---------- DATA EXCERPTS

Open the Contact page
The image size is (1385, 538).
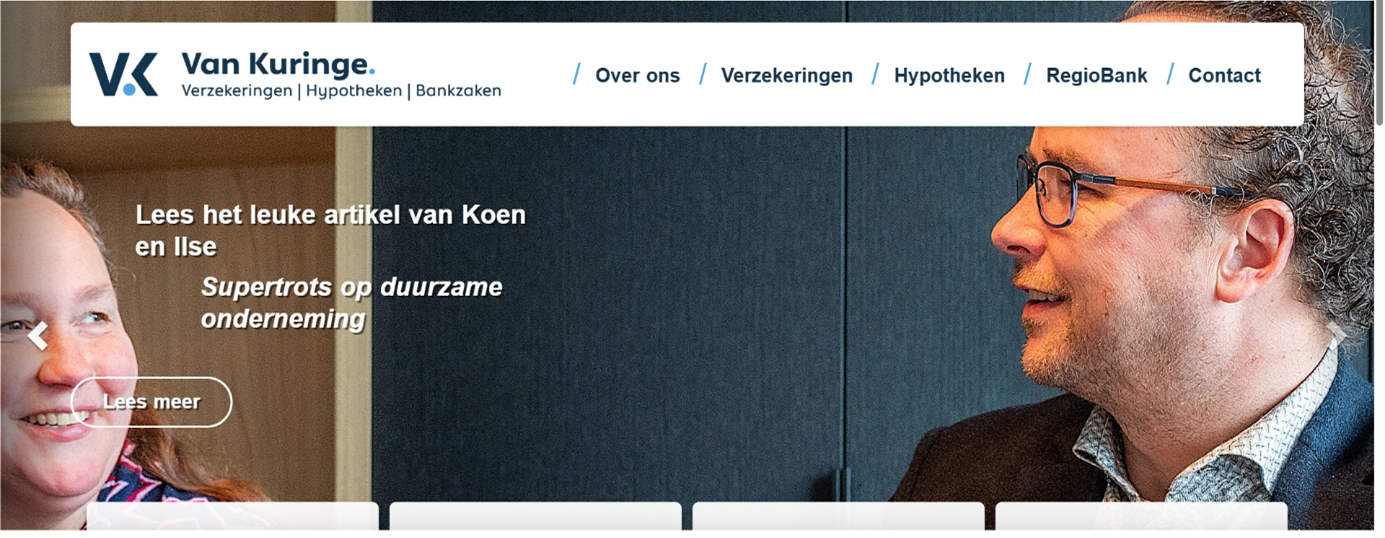pos(1224,76)
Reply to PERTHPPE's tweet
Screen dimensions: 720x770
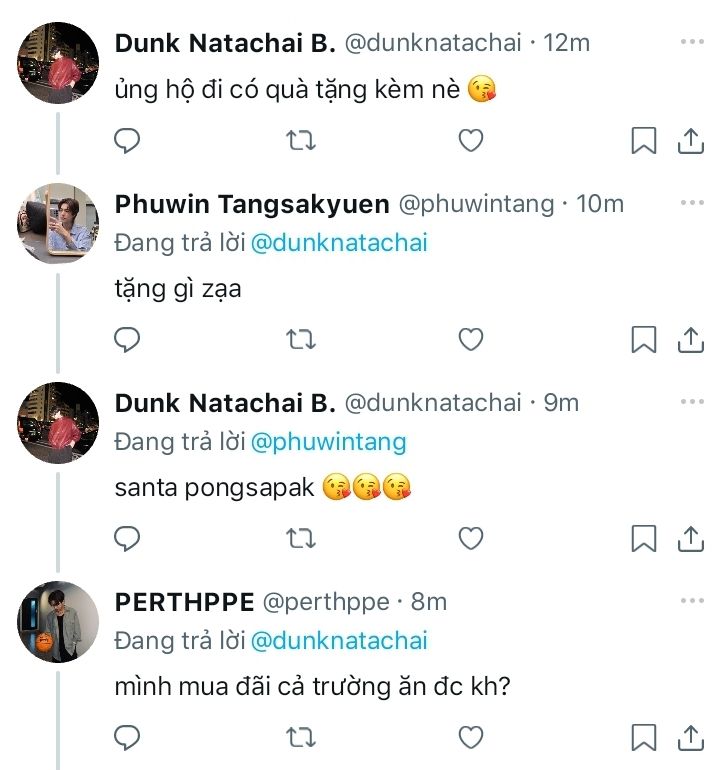click(127, 738)
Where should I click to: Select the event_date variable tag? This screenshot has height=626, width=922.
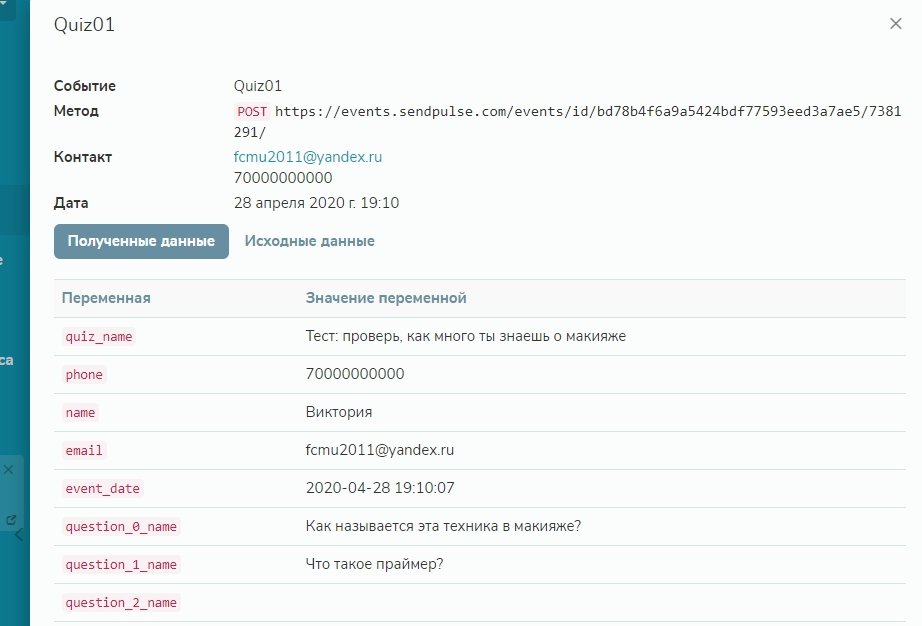[x=102, y=489]
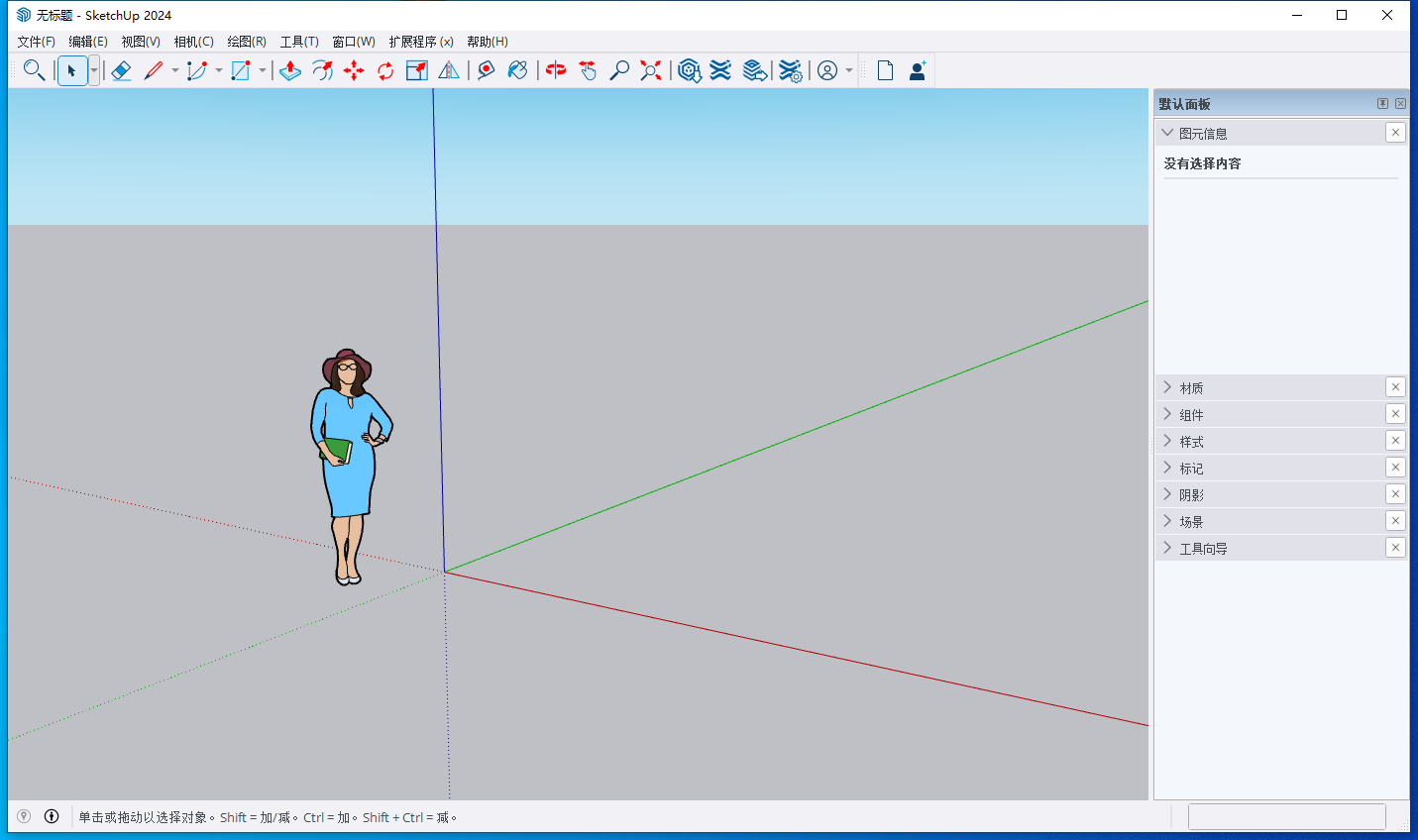This screenshot has height=840, width=1418.
Task: Select the Move tool
Action: tap(355, 70)
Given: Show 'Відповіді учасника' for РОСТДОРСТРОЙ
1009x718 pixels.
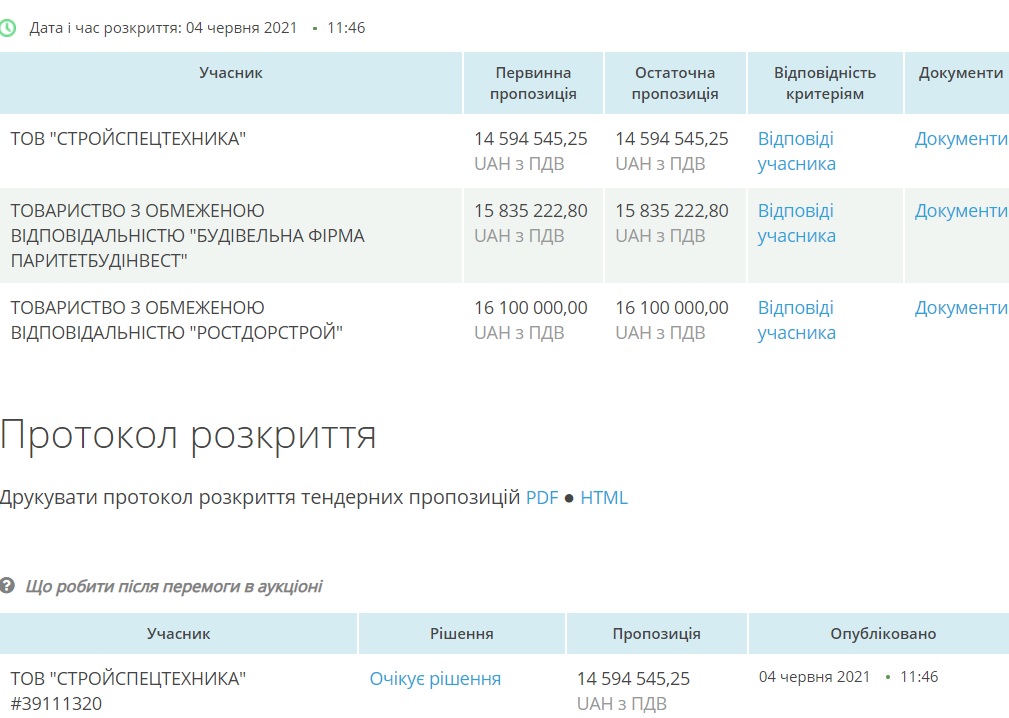Looking at the screenshot, I should (x=796, y=320).
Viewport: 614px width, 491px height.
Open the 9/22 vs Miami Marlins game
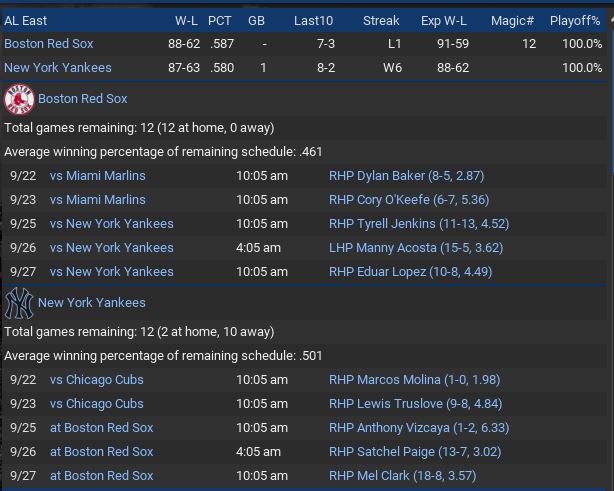[98, 176]
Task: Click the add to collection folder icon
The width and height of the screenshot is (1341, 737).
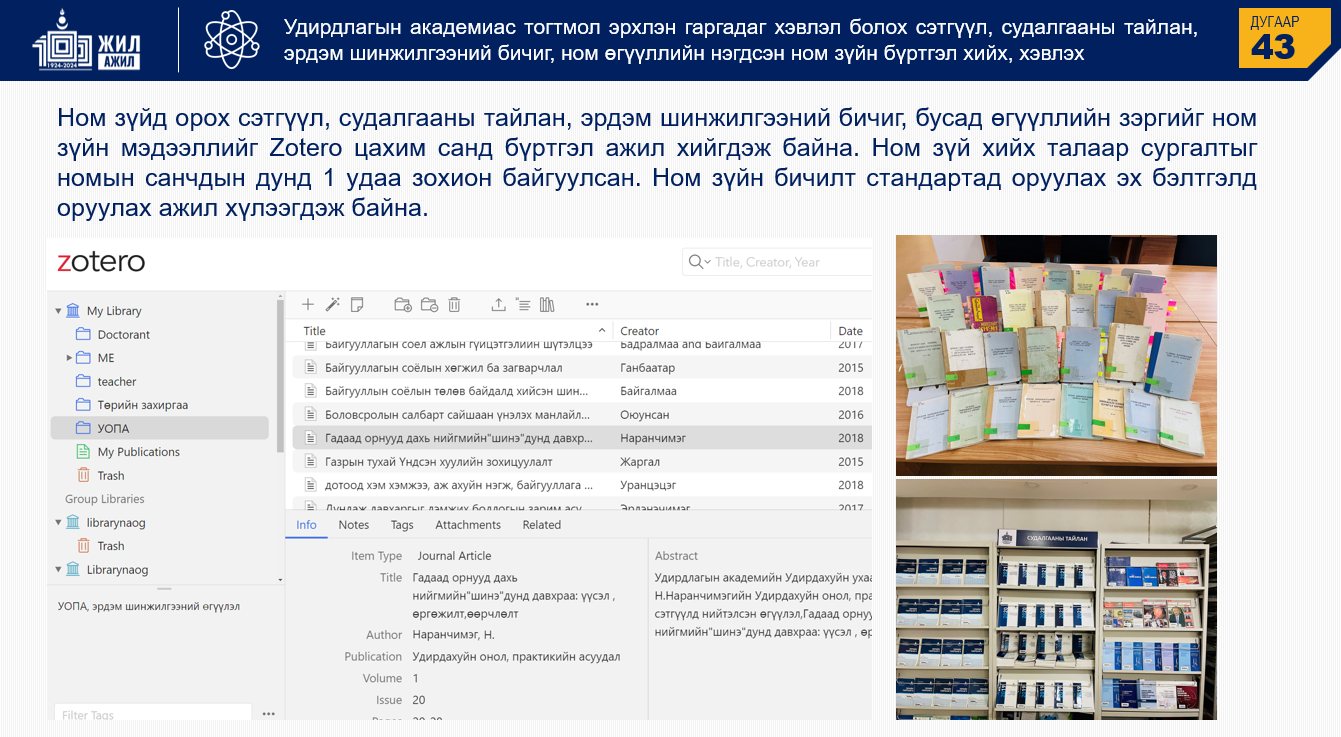Action: 403,304
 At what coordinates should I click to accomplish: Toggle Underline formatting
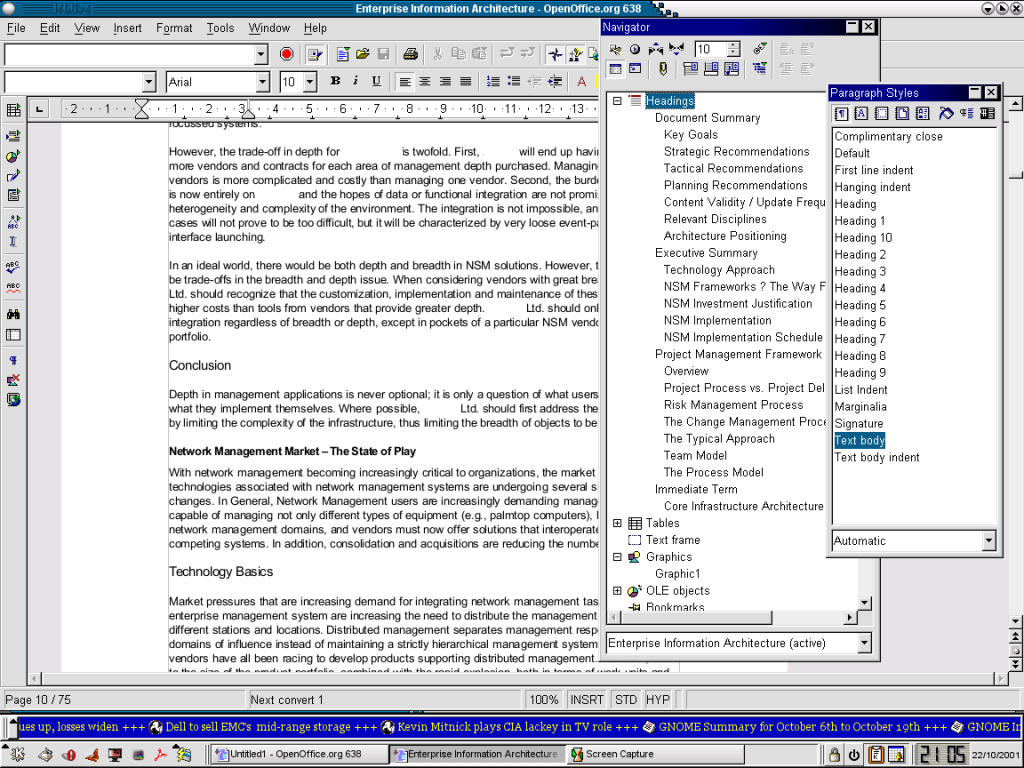coord(376,82)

--------------------

→ INSTRUCTIONS TO FOLLOW:
Please write out every entry exactly, but skip the pictures.

→ ANSWER SECTION:
Open the Contact page
The image size is (1385, 538).
pos(1224,76)
Reply to PERTHPPE's tweet
Screen dimensions: 720x770
click(127, 738)
Where should I click to: Select the event_date variable tag? This screenshot has height=626, width=922.
[x=102, y=489]
This screenshot has height=840, width=1418.
Task: Select the Move tool
Action: tap(355, 70)
Given: Show 'Відповіді учасника' for РОСТДОРСТРОЙ
1009x718 pixels.
Looking at the screenshot, I should (x=796, y=320).
Viewport: 614px width, 491px height.
Open the 9/22 vs Miami Marlins game
[98, 176]
Task: Click the add to collection folder icon
The width and height of the screenshot is (1341, 737).
Action: 403,304
 At what coordinates should I click to accomplish: Toggle Underline formatting
coord(376,82)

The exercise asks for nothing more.